Wednesday, April 29, 2009

Romeo Spike "For the Cause" review - Dryvetyme Onlyne

Romeo Spike
For The Cause
Self-Released; 2009

For The Cause

Guest Contributor: Marc Brubaker

Atlanta’s Romeo Spike bills themselves as ‘futuristic classic rock,’ an interesting choice of words that seems to be a contradiction in terms. A band born originally out of an online songwriting project between members Mike Kunz (who was in Chicago at the outset) and Donn Aaron, the duo has assembled an intriguing collection of dreamy throwback pop with heavy classic rock influences.
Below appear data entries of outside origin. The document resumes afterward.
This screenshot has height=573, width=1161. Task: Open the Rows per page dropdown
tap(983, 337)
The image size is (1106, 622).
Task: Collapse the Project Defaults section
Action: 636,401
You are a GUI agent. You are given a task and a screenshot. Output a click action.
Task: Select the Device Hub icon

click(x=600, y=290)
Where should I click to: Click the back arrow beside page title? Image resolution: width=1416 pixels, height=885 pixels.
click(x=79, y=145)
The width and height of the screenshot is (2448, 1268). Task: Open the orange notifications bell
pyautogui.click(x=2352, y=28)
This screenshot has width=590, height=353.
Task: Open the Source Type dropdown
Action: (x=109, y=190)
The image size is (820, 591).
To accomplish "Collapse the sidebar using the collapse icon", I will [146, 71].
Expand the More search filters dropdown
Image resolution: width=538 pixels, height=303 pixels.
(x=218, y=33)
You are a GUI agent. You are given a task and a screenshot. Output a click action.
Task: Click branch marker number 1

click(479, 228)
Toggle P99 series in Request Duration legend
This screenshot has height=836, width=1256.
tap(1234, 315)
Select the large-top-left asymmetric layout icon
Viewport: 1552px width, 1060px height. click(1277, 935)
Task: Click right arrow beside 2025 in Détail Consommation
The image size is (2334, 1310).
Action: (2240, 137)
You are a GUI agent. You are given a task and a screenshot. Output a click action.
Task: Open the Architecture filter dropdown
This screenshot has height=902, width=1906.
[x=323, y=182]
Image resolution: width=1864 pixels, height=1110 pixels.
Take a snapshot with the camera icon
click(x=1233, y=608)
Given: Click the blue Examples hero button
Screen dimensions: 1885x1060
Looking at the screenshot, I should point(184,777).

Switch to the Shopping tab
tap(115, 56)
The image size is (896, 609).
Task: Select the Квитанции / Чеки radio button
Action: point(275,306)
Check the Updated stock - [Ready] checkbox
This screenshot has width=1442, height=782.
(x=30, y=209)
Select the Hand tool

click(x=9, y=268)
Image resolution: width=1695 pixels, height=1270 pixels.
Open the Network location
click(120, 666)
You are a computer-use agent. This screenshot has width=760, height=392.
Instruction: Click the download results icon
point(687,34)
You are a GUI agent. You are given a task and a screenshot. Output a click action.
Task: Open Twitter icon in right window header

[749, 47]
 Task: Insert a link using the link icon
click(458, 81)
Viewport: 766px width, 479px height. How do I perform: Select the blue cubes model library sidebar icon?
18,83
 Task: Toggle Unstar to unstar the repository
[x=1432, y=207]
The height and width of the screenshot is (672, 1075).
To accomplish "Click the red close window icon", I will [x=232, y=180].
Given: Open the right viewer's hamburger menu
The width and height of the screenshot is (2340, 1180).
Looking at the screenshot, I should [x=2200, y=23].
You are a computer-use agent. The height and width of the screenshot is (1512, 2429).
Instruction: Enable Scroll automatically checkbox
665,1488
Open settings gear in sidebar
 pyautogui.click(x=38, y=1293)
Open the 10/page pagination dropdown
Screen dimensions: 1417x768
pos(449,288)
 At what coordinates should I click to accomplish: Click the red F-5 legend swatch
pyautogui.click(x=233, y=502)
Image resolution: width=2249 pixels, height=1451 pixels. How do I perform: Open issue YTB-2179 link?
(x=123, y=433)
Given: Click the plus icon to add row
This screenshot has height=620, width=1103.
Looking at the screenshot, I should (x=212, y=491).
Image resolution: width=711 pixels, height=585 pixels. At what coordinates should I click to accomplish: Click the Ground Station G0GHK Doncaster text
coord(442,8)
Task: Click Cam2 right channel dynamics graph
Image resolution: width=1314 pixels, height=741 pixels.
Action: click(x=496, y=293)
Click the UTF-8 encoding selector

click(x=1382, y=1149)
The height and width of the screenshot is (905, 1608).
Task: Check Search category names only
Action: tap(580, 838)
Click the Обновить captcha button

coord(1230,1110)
For The Cause launches forth with a bouncy dance rock number, “Spaceman,” that is built upon a catchy pop beat and layered with a significant amount spacey sound effects and complimentary fuzz before segueing into a bridge that would be at home on a Peter Gabriel record. The album then wanders through a slower, ethereal pop track akin to some of the Smashing Pumpkins lighter fare before revealing the odd “Laserbeams,” which sounds like the love child of Bryan Adams and Lynyrd Skynyrd.

Romeo Spike

The entire album seems to lack identity, which is not hard to believe when one factors that only half of the album had an outside producer’s hand upon it combined with detail that these songs were originally constructed while being bounced back and forth over the internet. By the end of the record, the rolling bounce of the opening tune has long since faded away, subsiding into several slow-burning alt-country tracks. It seems quite odd given where the album starts, and For The Cause definitely suffers because of it.

This is a shame, because the record boasts a few very solid tracks: “Starpower,” “Sara Baby,” “Specter’s Ghost” and “Cocaine Skinny” are quite good. But for every hit, there is a miss – “Laserbeams” contains an awkward character shift and lyrics, and the bizarre and overly deep vocals destroy “It’s Only Real” and “Yesterday’s News.” There’s also the matter of the good but out-of-place “Spaceman” at the outset of the record. There are a few middling tracks that round out the album, and these would probably benefit from a more unified personality between the songs. Hopefully, Romeo Spike will be able to solve this issue now that Kunz has moved down to Atlanta, because they are certainly capable of writing some good music.